An article from The Guardian seems to confirm this suspicion. Pretty privilege is so ingrained in us that we discriminate against ‘ugly’ characters who post videos on TikTok. The article revealed that TikTok moderators restricted videos from users who appeared too ugly, poor or disabled to create aspirational air in the videos featured on the platform. Apparently, those videos were deemed less attractive and unworthy of recommendation and a spot in the For You page of the app. A representative of the social media platform stated that they did so to prevent bullying. But regardless of the intentions, this unsettling foul play behind what goes up on the For You page conditions users to see only attractive people in their algorithms, pressurising users to either be attractive, or not post at all.

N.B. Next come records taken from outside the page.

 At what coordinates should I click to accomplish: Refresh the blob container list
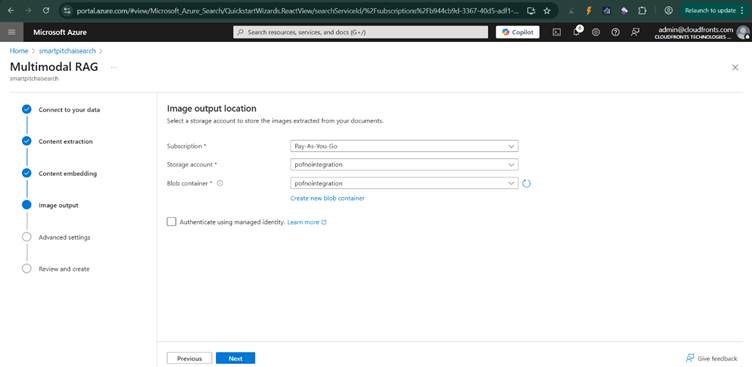click(x=526, y=183)
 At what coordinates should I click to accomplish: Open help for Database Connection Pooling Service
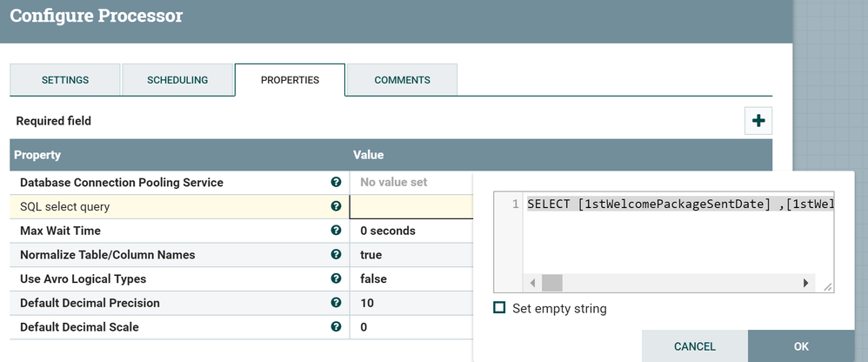click(336, 183)
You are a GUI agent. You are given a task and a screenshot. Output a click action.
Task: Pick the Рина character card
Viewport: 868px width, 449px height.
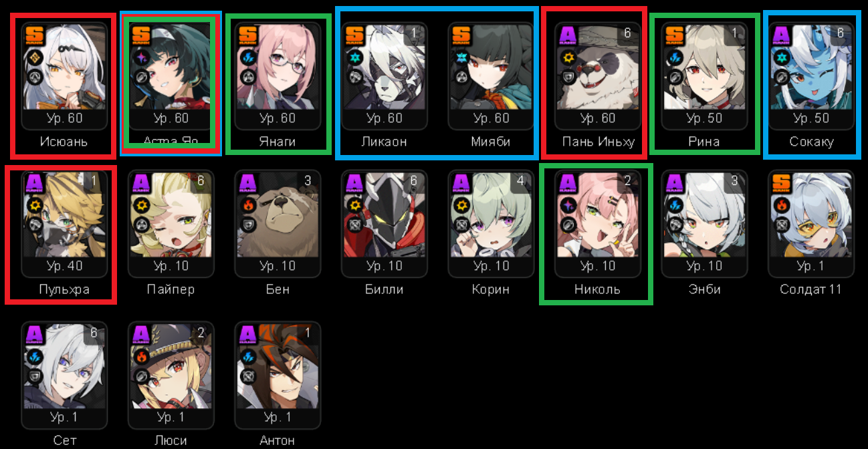pos(704,76)
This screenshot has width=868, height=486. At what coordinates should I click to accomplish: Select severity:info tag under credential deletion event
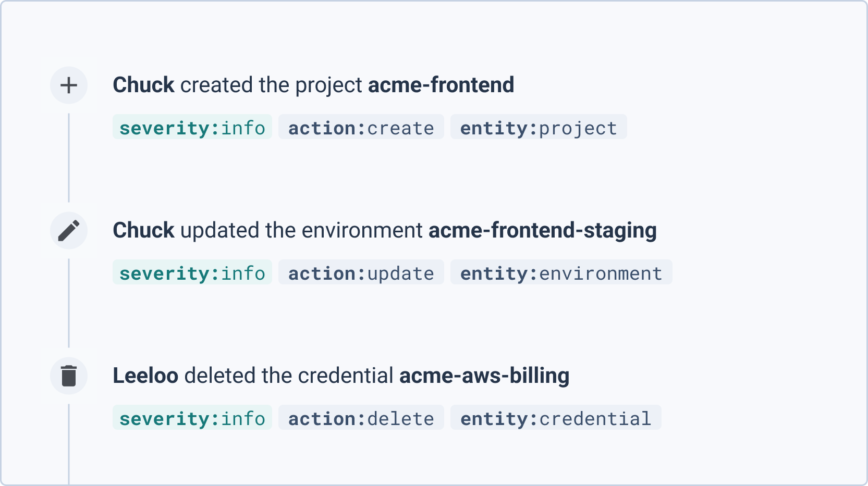click(192, 418)
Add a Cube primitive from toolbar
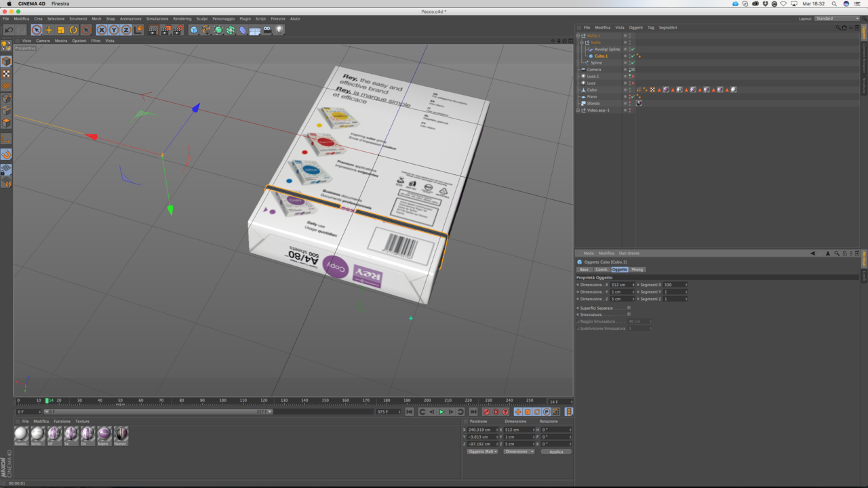This screenshot has width=868, height=488. pyautogui.click(x=194, y=30)
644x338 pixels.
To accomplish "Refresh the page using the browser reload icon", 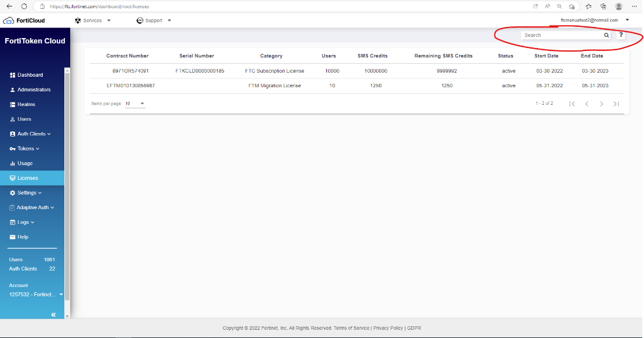I will click(x=23, y=6).
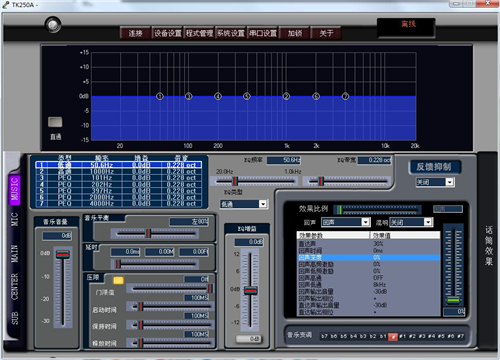The height and width of the screenshot is (360, 500).
Task: Toggle the yellow compressor enable button
Action: (118, 280)
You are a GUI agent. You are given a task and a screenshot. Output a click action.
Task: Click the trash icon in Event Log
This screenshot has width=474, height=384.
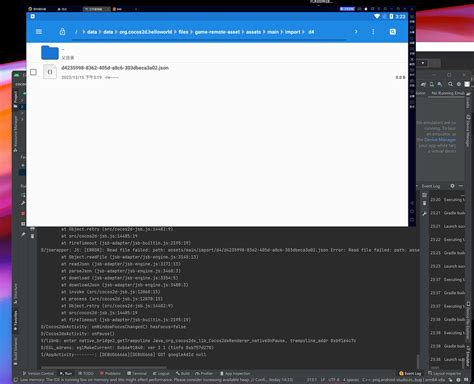(x=424, y=203)
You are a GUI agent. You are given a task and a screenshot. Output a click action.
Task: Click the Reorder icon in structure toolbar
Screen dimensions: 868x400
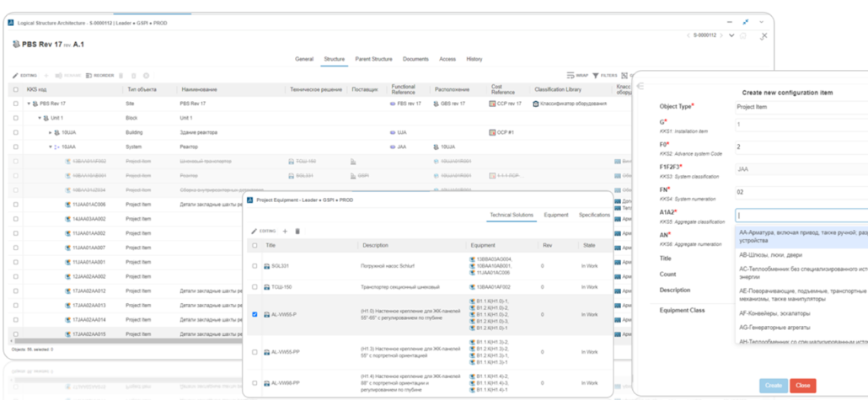(x=88, y=76)
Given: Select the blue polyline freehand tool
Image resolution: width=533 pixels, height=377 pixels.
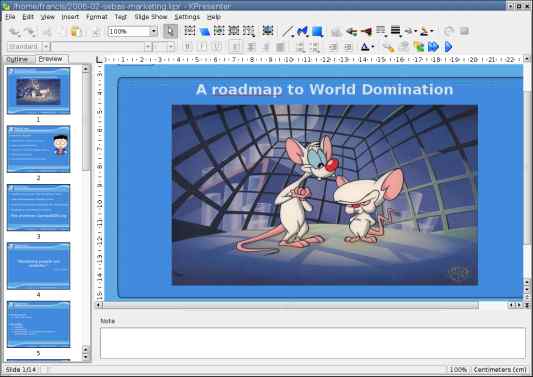Looking at the screenshot, I should point(302,31).
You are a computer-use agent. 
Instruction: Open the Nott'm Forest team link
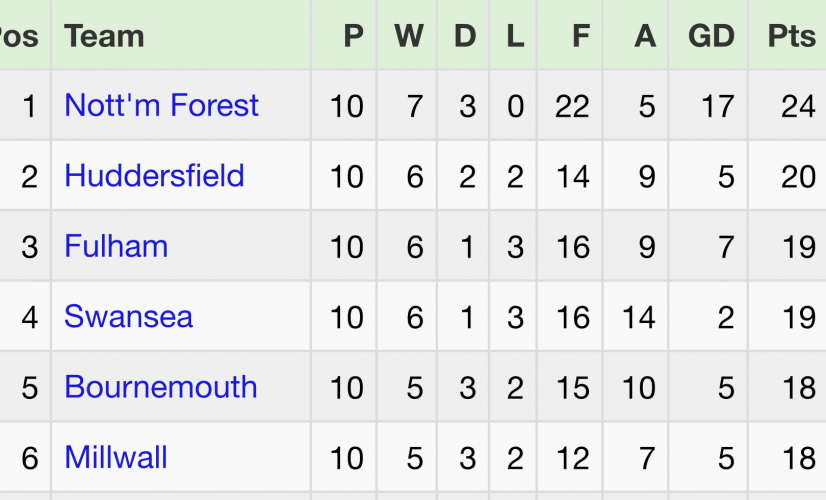(161, 105)
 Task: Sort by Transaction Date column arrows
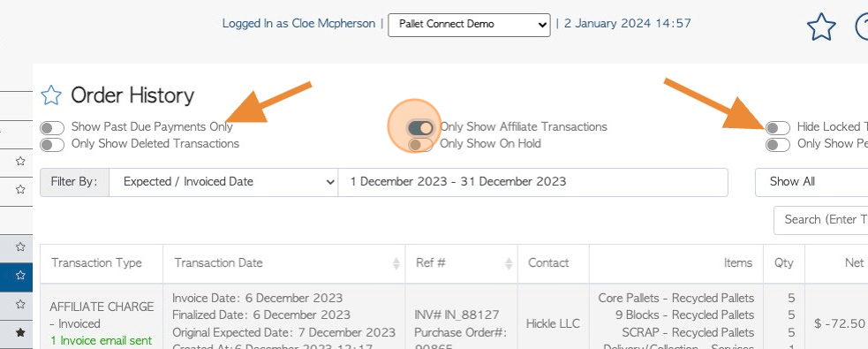click(396, 263)
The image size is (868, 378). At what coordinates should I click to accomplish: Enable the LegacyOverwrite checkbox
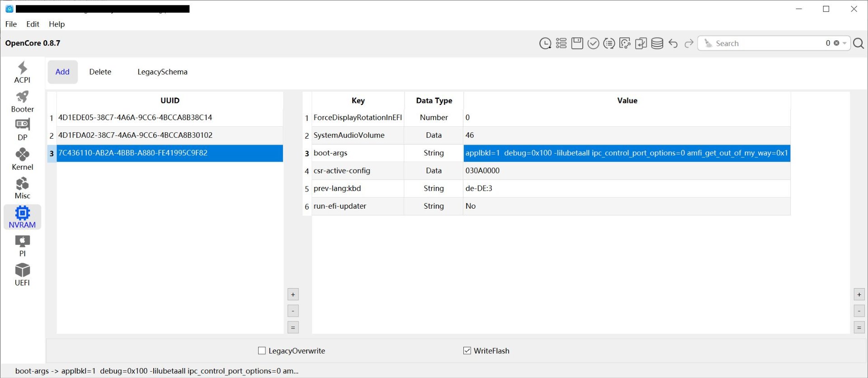click(x=262, y=351)
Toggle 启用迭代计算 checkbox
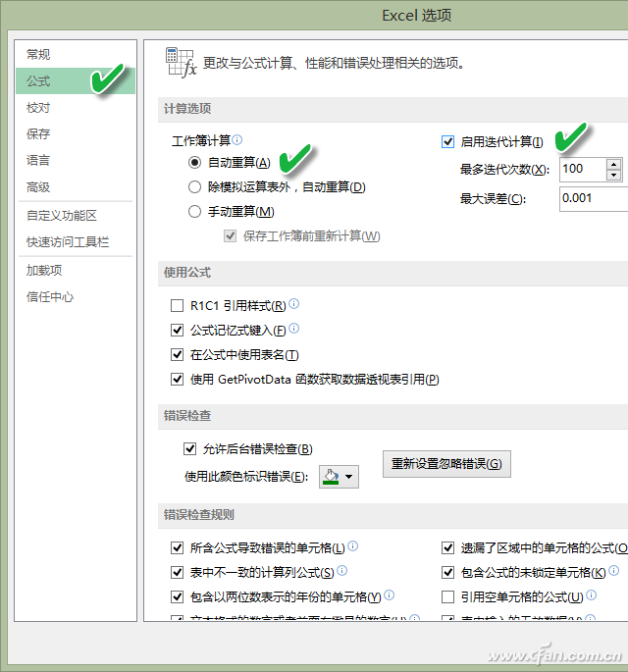Image resolution: width=628 pixels, height=672 pixels. tap(447, 141)
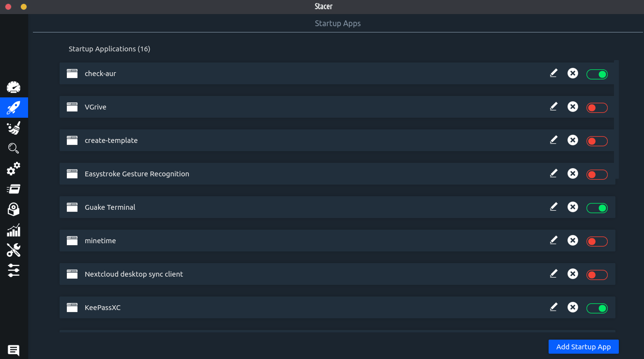Open Helpers wrench and screwdriver icon
The width and height of the screenshot is (644, 359).
14,250
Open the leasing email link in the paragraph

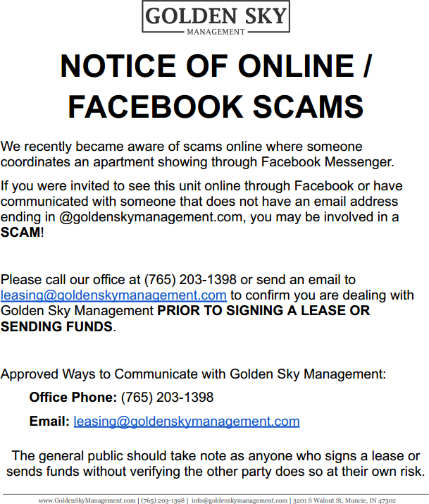[x=113, y=295]
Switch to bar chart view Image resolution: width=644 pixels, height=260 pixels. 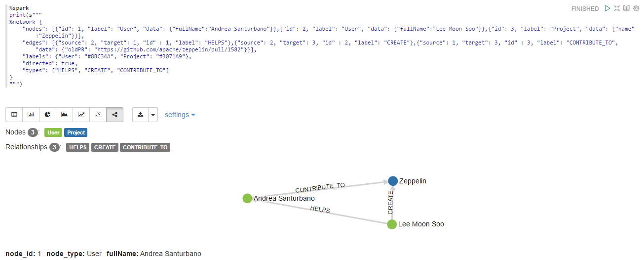[x=31, y=115]
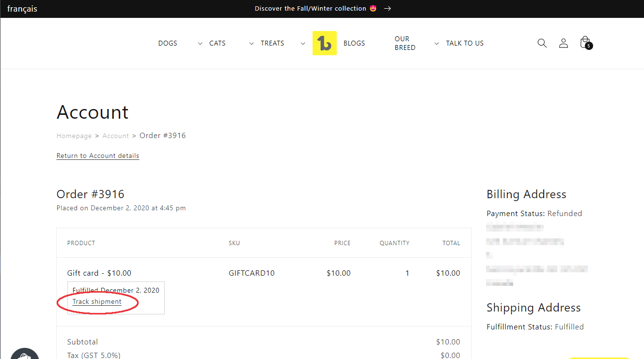Image resolution: width=644 pixels, height=359 pixels.
Task: Click the Track shipment link
Action: 97,301
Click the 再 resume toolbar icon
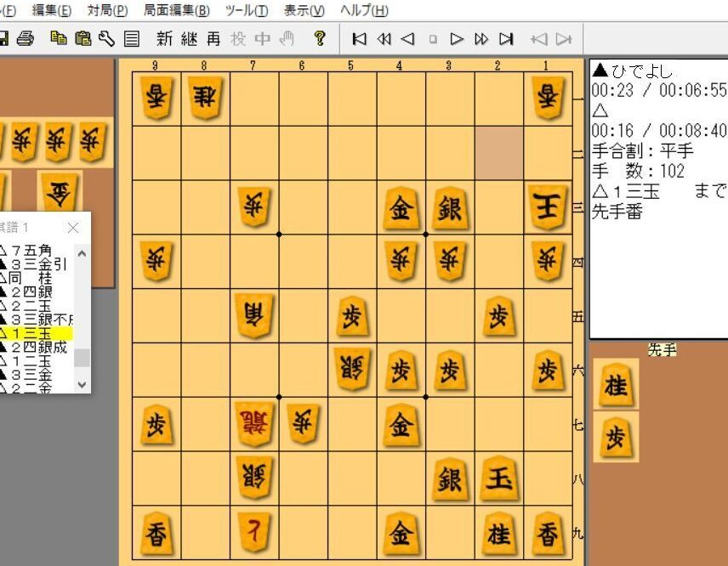Image resolution: width=728 pixels, height=566 pixels. click(213, 39)
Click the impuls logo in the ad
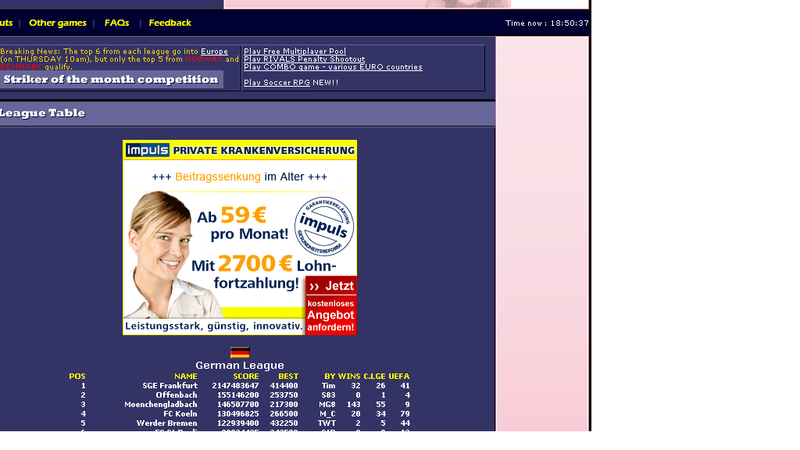 [x=147, y=151]
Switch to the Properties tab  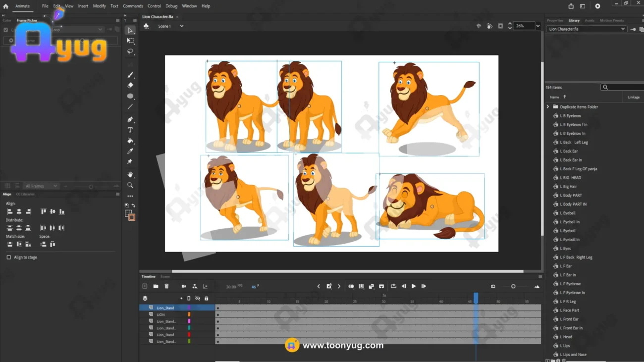pos(554,20)
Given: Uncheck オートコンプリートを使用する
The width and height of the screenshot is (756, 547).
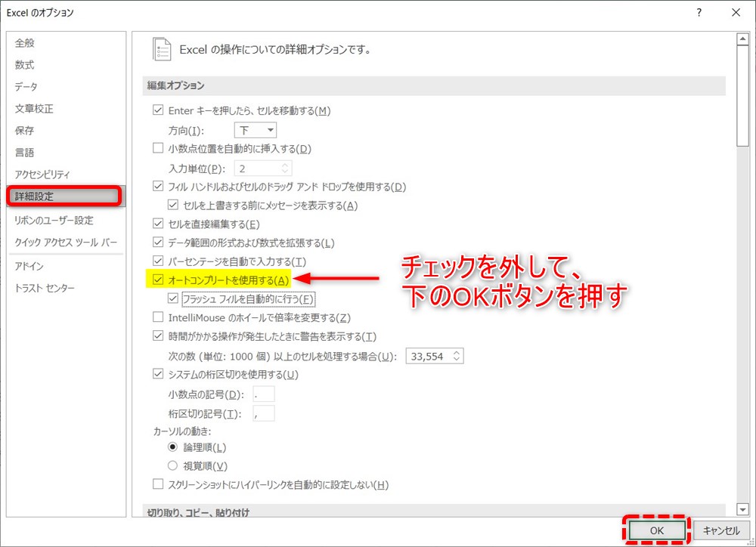Looking at the screenshot, I should pos(157,280).
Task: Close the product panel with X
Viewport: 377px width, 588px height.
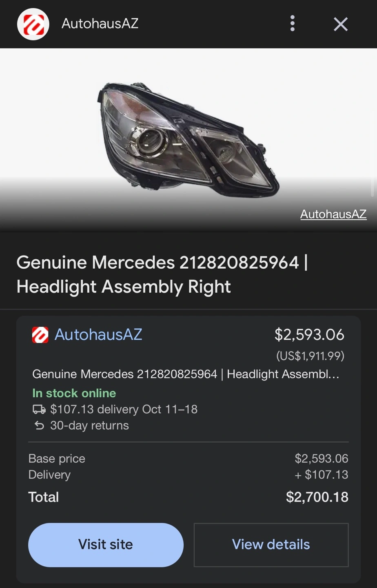Action: coord(340,24)
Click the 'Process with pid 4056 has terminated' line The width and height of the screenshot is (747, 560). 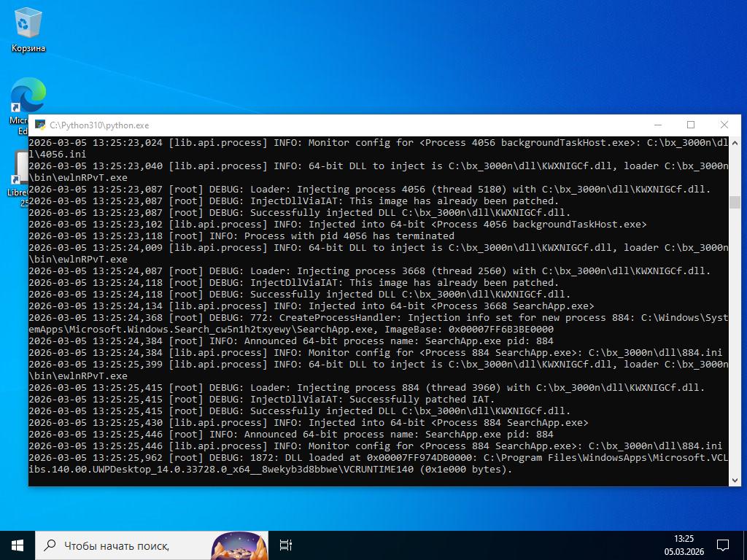coord(349,236)
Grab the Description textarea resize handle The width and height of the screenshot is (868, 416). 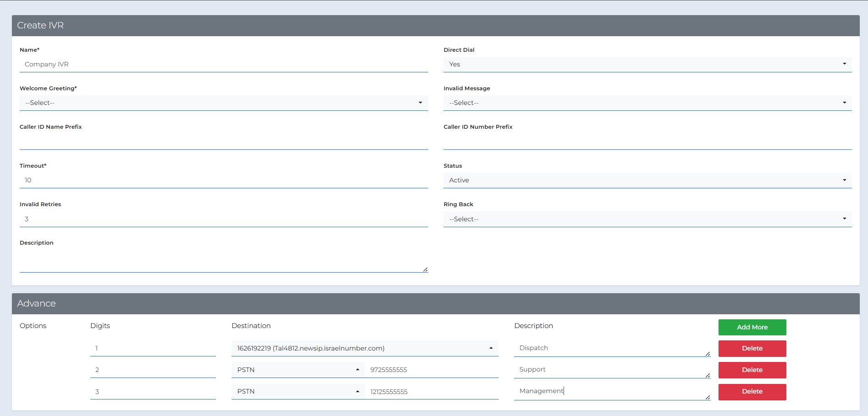coord(426,270)
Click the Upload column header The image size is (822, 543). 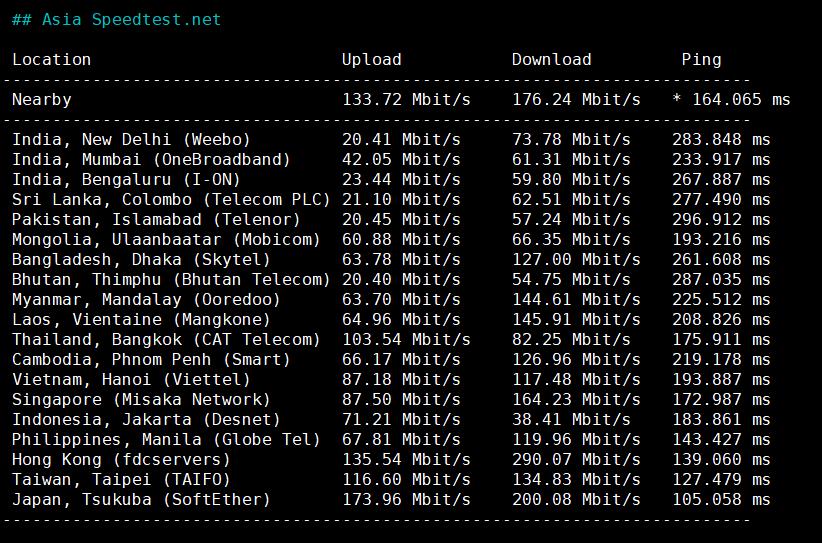(x=371, y=59)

Believe it or not, all of us fall victim to or are unknowing contributors towards ‘pretty privilege’. Apart from women, men definitely experience ‘pretty privilege’ as well. Ted Bundy, a serial rapist, kidnapper and murderer gained an alarming number of fangirls when High School Musical heart-throb Zac Efron was cast to play the criminal in a Netflix docuseries back in 2019.
Morals are questioned here, as people overlook the criminal aspect of a person because of attractiveness. Bundy used his supposedly good looks to attract women, assaulting and murdering them in the end. Years later, despite his actions and misdeeds being known to the public, people still overlook that because of his good looks. An attractive, college-educated man, Bundy was a former law student who had worked in politics. Many of his former co-workers could not accept the fact that he was a killer when he was apprehended for his crime. Appallingly, when he was on trial, women would turn up to court to give him handwritten letters, as alleged by Margaret Good, one of his defence lawyers.
As social media continues to reinforce societal beauty standards, the pursuit of looks will continue to be ingrained in our everyday lives, and we might unconsciously or subconsciously forget the complexity and biases of it all. We should pay more attention to “pretty privilege” and find out if we ourselves partake in this phenomenon.